Но через некоторое время я уловил одну штуку, что каждый раз, когда я подхожу к этой двери, мне неспокойно, она у меня вызывает тревогу. Вот эта вот защита вызывает тревогу, потому что она мне напоминает, от чего я защищаюсь. Когда я входил в обычную дверь, я входил в привычную квартиру родителей, нормально, хорошо, все замечательно. А сейчас, когда я вижу перед собой этот кусок танка, вмонтированный в дверной проем, я начинаю ждать нападения.

Вот одно из свойств возникающей тревоги, избыточной тревоги, по существу по своему хорошая реакция, нужная реакция, но избыточная, не очень попадающая в мою жизнь, потому что она возникает не почему-то, не по законам причина-следствие, она возникает по ассоциации, по аналогии. Вид, запах, случайно сказанное слово, они могут вызывать в памяти состояние, которое я переживал, с которым ассоциируется ситуация, в которой я сегодня живу, и вызывать у меня тревогу.

Теперь что с ней делать, с тревогой. Знаете, в вопросе «Что с ней делать?» всегда звучит желание ее отбросить, заткнуть ее, ампутировать, ликвидировать, вылечиться от нее, что, наверное, уместно, если речь идет о таких проявлениях тревоги психиатрических. Но мы сегодня не о них говорим, у нас сегодня не курс самообразования, как поставить самому себе диагноз, мы говорим о наших каждодневных реакциях.

Вот посмотреть на нее, мы пытаемся ее оттолкнуть, а мне кажется, что к ней имеет смысл повернуться, послушать ее, посмотреть, вот то, с чего я начал, как она себя проявляет. Что я чувствую, какие у меня мысли возникают, как сердечко бьется, как дышится, что в голове промелькнуло, что вдруг увиделось, что вспомнилось.

Тревога — это очень сложное переживание, и повернувшись к ней, я могу многое в ней увидеть, в том числе, ее связи с моим прошлым опытом. И дальше события начинают внутри меня разворачиваться как-то сами собой, и я их почти не контролирую, но тревога перестает быть такой тяжелой.

Задача, в конечном итоге, и по отношению к тревоге, и по отношению к страху, не в том, чтобы от них избавиться, а в том, чтобы с ними продуктивно совладать. Это очень мощные охранительные реакции, так устроен наш организм, мы радости можем не замечать, ну радостно и нормально, правда, а может быть еще радостнее. Ну вот мне, не знаю, подарили букет из тридцати роз, а могли подарить сто, ну был бы еще красивее.

Но эти реакции радости, позитивные реакции, они украшают жизнь, а тревога и страх, они сохраняют жизнь, вот их смысл.
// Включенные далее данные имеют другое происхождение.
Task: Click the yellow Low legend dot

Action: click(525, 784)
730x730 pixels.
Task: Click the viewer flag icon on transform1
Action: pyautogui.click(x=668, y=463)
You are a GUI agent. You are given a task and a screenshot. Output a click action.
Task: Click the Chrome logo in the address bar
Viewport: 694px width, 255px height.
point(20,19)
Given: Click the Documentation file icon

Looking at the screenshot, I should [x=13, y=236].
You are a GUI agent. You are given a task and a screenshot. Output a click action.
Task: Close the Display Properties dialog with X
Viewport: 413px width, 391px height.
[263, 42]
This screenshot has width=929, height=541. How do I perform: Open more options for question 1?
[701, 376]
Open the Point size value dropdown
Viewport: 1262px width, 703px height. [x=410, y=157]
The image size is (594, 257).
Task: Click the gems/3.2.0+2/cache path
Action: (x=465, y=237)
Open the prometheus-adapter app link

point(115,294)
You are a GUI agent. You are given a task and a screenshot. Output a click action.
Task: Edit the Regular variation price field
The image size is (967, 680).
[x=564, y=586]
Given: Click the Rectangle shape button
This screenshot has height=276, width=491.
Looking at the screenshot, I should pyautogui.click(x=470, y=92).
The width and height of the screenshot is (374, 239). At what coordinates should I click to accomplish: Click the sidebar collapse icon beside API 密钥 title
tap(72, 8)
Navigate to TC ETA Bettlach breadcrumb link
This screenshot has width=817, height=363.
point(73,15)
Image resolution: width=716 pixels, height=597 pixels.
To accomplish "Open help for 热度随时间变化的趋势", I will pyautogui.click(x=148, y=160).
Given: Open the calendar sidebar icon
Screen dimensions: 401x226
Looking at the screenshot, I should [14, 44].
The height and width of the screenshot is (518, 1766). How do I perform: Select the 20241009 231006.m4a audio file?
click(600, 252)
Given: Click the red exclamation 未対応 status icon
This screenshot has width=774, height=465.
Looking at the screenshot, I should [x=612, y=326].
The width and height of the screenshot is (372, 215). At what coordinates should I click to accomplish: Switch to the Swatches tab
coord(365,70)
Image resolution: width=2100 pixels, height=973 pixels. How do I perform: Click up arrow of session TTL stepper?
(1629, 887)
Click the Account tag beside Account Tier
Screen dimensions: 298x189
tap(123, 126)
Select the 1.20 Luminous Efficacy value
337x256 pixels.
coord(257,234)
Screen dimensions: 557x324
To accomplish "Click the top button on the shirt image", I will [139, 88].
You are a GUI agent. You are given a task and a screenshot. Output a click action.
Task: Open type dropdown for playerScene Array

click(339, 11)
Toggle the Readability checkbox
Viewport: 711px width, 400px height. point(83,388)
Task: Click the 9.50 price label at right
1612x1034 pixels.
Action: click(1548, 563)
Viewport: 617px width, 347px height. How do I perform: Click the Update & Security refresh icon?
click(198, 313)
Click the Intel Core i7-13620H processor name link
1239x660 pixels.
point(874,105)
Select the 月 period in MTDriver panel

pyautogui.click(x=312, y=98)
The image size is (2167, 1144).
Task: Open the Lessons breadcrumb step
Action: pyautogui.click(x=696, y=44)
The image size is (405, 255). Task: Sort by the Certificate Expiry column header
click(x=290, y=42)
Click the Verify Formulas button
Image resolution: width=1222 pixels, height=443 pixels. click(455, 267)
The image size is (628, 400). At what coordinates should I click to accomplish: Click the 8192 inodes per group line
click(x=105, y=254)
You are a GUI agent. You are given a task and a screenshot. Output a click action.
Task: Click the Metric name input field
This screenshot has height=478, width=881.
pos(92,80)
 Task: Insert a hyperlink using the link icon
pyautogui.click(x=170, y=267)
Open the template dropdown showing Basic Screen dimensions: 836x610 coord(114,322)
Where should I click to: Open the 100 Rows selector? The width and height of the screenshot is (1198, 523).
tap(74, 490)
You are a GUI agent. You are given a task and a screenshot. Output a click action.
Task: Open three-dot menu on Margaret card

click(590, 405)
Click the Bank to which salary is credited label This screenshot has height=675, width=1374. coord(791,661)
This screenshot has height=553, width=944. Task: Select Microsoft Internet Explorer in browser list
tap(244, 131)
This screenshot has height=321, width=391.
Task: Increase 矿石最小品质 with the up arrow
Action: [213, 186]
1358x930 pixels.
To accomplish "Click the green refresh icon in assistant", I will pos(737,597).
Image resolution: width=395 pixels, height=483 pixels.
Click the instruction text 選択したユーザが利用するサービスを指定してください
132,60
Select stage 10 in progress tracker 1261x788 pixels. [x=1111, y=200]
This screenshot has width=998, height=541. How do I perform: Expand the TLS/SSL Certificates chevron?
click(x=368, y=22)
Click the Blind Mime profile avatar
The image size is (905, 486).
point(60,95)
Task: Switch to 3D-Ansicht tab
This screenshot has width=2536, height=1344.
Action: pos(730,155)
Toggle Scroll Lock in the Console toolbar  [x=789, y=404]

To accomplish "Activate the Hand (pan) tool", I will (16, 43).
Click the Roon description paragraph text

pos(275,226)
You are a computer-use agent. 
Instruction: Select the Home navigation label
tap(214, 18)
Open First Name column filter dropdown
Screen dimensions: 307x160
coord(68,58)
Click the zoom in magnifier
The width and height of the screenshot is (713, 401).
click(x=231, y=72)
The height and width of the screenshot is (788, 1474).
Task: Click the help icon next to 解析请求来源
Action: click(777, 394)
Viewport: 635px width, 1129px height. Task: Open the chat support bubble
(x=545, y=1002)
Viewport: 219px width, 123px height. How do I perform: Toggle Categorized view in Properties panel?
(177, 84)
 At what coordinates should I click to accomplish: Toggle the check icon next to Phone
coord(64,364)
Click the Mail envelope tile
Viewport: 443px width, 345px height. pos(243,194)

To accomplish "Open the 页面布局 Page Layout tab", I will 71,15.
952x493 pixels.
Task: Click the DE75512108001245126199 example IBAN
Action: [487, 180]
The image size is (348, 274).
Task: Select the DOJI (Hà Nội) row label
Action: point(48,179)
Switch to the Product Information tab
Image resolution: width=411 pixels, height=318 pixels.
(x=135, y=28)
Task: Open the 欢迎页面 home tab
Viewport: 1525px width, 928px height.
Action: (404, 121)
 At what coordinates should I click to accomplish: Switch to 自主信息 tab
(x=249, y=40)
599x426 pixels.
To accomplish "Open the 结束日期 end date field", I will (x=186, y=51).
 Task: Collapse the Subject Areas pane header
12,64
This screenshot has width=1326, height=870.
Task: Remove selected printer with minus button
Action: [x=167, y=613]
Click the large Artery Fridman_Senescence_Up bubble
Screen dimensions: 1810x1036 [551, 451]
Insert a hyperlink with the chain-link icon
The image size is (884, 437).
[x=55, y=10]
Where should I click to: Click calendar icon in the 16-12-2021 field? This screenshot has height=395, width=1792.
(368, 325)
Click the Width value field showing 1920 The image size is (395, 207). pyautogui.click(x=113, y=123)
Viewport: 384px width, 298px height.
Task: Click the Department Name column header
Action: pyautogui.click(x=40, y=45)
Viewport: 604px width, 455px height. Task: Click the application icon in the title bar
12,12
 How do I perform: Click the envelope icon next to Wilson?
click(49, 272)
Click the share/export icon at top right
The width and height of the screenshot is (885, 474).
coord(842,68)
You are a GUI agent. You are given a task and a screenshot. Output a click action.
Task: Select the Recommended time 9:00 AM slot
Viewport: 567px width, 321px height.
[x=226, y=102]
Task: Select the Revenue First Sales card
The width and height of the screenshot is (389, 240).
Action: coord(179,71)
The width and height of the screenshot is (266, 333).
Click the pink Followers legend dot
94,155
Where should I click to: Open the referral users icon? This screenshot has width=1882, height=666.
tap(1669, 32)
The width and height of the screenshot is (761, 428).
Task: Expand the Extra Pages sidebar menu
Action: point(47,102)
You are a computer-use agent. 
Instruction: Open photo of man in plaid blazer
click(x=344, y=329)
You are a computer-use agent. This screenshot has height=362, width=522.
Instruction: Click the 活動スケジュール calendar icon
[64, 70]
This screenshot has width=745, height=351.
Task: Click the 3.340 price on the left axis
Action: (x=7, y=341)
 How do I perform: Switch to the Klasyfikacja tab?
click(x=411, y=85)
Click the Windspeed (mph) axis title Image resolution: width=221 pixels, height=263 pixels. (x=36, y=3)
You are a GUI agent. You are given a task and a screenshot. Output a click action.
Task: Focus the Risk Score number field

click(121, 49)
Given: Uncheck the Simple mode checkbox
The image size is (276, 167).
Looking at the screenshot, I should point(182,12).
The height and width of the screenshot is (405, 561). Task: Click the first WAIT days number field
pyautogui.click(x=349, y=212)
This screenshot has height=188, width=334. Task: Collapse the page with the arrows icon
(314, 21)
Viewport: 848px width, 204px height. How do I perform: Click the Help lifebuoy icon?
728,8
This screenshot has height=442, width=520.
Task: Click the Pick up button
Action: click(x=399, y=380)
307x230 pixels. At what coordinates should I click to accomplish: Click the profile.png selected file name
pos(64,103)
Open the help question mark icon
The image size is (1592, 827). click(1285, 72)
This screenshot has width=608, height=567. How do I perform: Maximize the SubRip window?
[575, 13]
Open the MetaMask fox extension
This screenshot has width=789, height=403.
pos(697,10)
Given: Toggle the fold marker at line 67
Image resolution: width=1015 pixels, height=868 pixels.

Они для сохранения жизни, они меня о чем-то предупреждают. Просто тревога, она вынесена в будущее, она адресована неопределенности, а страх существует сегодня по отношению к конкретным вещам.

И здесь очень интересны вещи, которые для меня связаны с одной из работ покойного Юрия Михайловича Лотмана, он, обращаясь к Средневековью, говорил о страхах и тревогах в Средние века. Вот Ренессанс, такой блеск, вот радоваться должны, а на самом деле там возникали просто эпидемии страха и тревоги.

Что происходило, вот он говорил о том, что быстрая смена жизненного уклада, всей жизни на протяжении короткого времени там, двух-трех поколений, у людей рождает чувство неуверенности, потерю ориентировки, страха, ощущение опасности. Страх вызывался потерей жизненной ориентации, но он не имел адреса, он как бы плавал в воздухе, это была тревога.

Но страх жаждал воплотиться, тревога ищет крючок жизненный, на который она повиснет и назовется — страх того-то. Страх хочет конкретного врага, то есть тревога хочет стать страхом, имеющим конкретного врага, тогда ясно, воевать с ним или убегать, или что-то. И в Средние века таким воплощением, материализацией тревоги стала, во-первых, наукофобия, только вот начинала развиваться наука и ученый стал воплощением дьявола, и он выглядел гораздо страшнее для обывателя, чем какой-то такой обычный дурачок жизненный.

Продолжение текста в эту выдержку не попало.